Comparison of plasma Epstein-Barr virus (EBV) DNA

levels and serum EBV immunoglobulin A/virus

capsid antigen antibody titers in patients with
nasopharyngeal carcinoma.
Shao JY, Li YH, Gao HY, Wu QL, Cui NJ, Zhang L, Cheng G, Hu LF, Ernberg I,
Zeng YX.

Cancer Center, Sun Yat-Sen University, Guangzhou, People's Republic of China.

BACKGROUND: Serologic measurement of antibodies to Epstein-Barr virus (EBV)

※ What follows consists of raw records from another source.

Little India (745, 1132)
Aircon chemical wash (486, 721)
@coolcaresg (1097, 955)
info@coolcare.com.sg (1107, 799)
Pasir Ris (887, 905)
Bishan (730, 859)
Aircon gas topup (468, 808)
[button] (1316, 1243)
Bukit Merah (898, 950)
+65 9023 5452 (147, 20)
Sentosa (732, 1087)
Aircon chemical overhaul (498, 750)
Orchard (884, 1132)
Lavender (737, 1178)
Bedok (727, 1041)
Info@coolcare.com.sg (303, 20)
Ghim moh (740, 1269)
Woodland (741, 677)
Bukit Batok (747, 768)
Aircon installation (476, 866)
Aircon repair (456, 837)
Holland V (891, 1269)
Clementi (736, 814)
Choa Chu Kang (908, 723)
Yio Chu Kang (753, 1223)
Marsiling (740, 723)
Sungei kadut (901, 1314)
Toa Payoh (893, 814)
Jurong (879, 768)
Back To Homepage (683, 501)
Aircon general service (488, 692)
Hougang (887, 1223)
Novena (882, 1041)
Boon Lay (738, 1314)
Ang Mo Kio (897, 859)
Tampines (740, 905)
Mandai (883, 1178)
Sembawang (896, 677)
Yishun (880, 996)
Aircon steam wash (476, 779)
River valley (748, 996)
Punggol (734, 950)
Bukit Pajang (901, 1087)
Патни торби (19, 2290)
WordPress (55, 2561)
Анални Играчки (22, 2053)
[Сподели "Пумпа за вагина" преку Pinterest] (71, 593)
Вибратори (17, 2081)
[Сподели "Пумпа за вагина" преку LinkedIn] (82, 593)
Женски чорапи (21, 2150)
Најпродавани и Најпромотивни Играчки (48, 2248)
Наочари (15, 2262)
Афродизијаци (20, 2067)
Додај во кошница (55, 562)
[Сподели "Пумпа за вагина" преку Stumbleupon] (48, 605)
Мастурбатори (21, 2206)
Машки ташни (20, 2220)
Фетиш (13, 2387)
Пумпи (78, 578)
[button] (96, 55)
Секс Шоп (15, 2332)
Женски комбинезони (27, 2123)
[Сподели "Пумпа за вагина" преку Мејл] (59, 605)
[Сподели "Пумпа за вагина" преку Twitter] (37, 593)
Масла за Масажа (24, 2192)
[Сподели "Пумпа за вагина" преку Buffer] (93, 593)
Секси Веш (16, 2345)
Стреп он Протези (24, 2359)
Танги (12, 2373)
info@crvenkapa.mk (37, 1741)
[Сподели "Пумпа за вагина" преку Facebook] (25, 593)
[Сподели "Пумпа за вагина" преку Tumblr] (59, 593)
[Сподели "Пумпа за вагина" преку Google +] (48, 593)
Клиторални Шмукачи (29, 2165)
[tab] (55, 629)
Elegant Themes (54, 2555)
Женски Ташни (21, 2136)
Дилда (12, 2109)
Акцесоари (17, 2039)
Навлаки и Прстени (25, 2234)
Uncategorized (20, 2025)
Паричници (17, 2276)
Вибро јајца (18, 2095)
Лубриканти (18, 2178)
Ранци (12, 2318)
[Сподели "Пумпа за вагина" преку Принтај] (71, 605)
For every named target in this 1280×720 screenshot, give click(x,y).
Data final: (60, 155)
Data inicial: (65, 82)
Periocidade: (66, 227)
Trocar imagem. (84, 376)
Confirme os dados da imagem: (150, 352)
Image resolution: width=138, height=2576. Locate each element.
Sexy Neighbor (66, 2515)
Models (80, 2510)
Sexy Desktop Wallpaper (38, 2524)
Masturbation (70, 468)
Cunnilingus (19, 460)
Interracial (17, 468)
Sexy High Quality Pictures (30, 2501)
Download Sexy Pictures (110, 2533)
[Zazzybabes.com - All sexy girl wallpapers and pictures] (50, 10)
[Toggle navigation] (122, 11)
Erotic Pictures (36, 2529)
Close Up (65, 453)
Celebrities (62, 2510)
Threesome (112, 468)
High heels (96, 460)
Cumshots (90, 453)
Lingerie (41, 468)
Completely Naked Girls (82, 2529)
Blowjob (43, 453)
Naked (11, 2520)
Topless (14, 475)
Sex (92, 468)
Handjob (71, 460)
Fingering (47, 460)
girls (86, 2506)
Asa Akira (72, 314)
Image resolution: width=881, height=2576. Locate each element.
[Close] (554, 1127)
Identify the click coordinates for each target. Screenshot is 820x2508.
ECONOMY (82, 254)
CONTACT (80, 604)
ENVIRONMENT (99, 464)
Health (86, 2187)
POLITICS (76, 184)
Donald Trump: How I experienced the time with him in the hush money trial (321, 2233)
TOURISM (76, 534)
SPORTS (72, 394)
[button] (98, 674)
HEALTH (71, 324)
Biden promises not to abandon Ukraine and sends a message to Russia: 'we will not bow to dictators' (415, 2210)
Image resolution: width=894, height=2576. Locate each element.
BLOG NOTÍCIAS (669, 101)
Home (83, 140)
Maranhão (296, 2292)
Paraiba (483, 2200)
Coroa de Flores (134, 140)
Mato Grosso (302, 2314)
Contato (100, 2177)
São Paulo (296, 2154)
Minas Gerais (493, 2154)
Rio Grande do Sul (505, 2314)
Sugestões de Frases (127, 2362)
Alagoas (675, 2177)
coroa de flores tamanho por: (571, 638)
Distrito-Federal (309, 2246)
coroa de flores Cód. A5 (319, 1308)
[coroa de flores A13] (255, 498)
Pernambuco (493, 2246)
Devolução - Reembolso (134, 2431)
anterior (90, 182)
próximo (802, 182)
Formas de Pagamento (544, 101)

immunoglobulin A/viral capsid antigen (IgA/VCA) and early antigen (IgA/EA) has been
used widely to screen for nasopharyngeal carcinoma (NPC) in China. Recently, it was
found that plasma EBV DNA concentration is an indicator for the staging and prognosis
of patients with NPC. To determine whether there is a correlation between plasma EBV
DNA levels and serum levels of IgA/VCA, the authors measured both in patients with
NPC and in a control group. METHODS: Real-time polymerase chain reaction was used
for quantitative analysis of plasma EBV DNA concentration, and enzyme-linked
immunoadsorbent assay was used to measure EBV VCA/IgA in patients with primary
NPC (n = 120 patients), locally recurrent NPC (n = 8 patients), and distant metastatic
NPC (n = 21 patients) among 76 patients with NPC after the completion of radiotherapy,
in 60 patients with NPC in clinical remission, in 38 patients with non-NPC tumors, and in
47 control individuals. RESULTS: The median plasma EBV DNA levels were 6200
copies/mL, 9200 copies/mL, and 2050 copies/mL in patients with primary, locally
recurrent, and distant metastatic NPC, respectively, but declined to 0 copies/mL in
patients with clinically remissive NPC, in patients who completed radiotherapy, in
patients with non-NPC tumors, and in the control group. In contrast, EBV VCA/IgA titers
and detection rates remained high in all NPC groups. Plasma EBV DNA levels were
significantly higher in patients who had serum VCA/IgA titers > or = 1:640 (median,
83,450 copies/mL) compared with the levels in patients who had titers < or = 1:320
(median, 17,200 copies/mL). Patients with NPC who had advanced TNM stage (Stages
III and IV; median, 8530 copies/mL) and T classification (T3 and T4 tumors; median,
8530 copies/mL) had significantly higher plasma EBV DNA levels compared with
patients who had early TNM stage (Stages I and II; median, 930 copies/mL) and T
classification (T1 and T2 tumors; median, 3700 copies). Patients who had advanced TNM
stage NPC had significantly higher mean VCA/IgA titers (1:424) compared with patients
who had early TNM stage NPC (1:246), but there was no correlation between IgA/VCA
titer and T or N classification of NPC. CONCLUSIONS: The results suggest that plasma
EBV DNA detection is a more sensitive and specific marker than the serum IgA/VCA
titer for the diagnosis and monitoring of patients with NPC. These findings provide
convincing evidence for the use of plasma EBV DNA measurements for the early
diagnosis and staging of NPC as well as for monitoring recurrence and metastasis of this
tumor. Copyright 2004 American Cancer Society.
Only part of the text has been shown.